_Exercise objective_
Every line of the data below should be retyped exactly, with no images carried over.

─── Exercise data

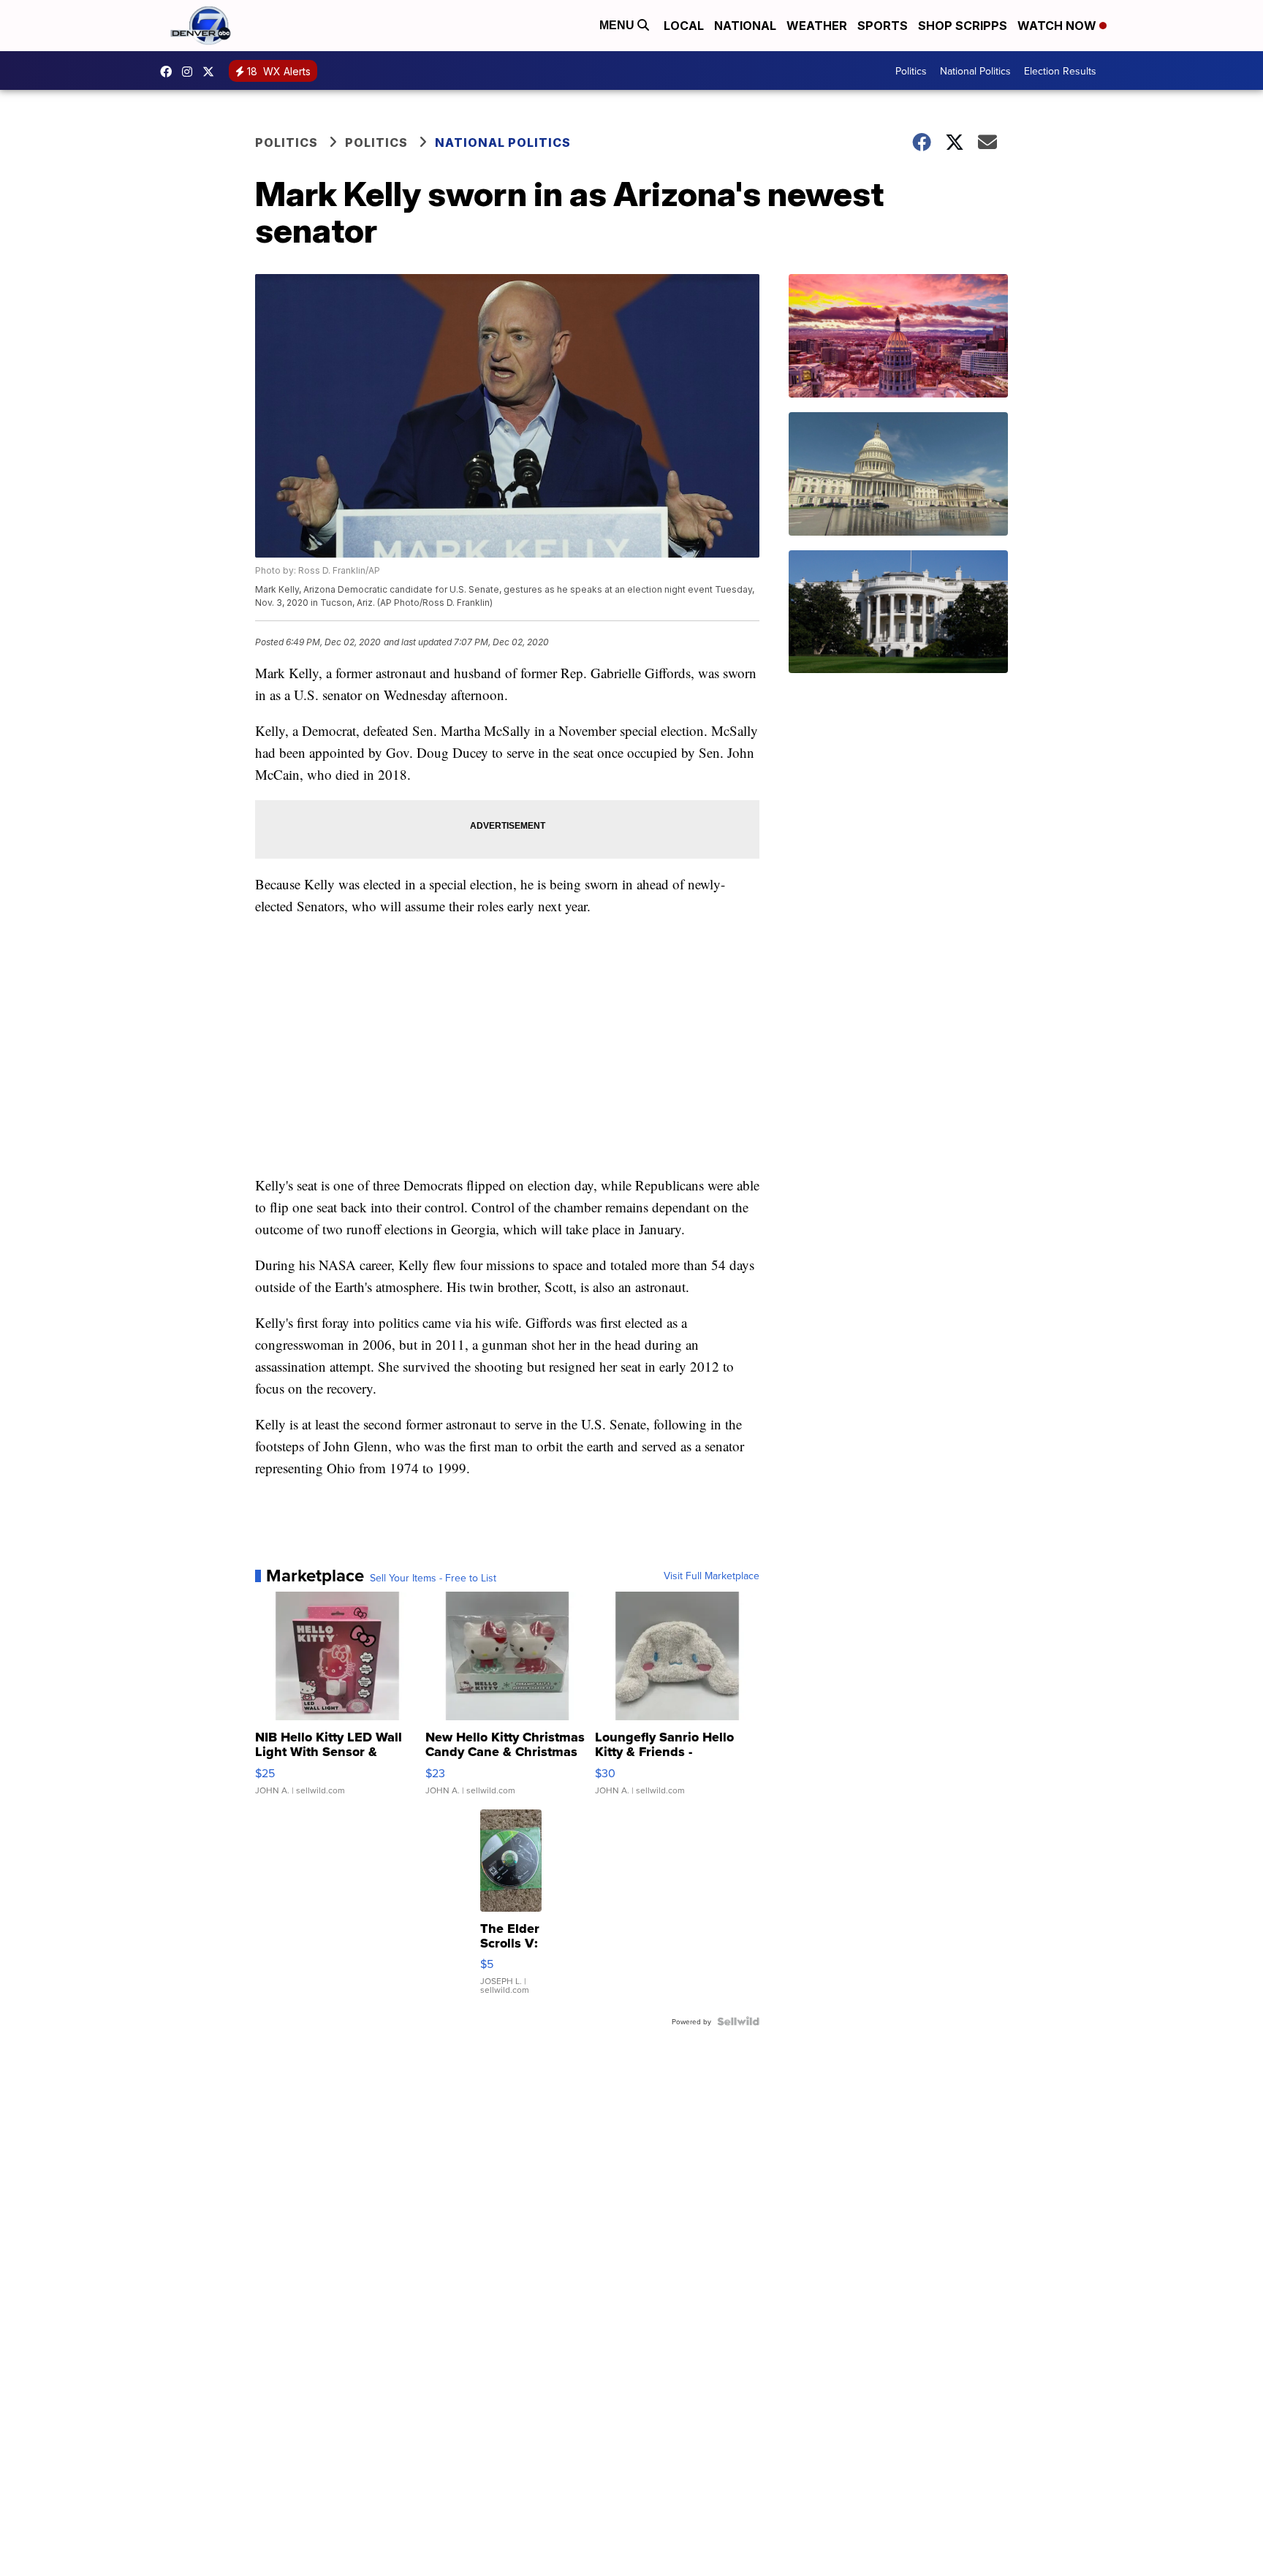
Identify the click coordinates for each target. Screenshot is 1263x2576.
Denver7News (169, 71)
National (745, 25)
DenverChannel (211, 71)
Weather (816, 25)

──────

_Result for this exercise_
Identify the click coordinates for each target. Screenshot is 1263x2576.
Denver7News (169, 71)
National (745, 25)
DenverChannel (211, 71)
Weather (816, 25)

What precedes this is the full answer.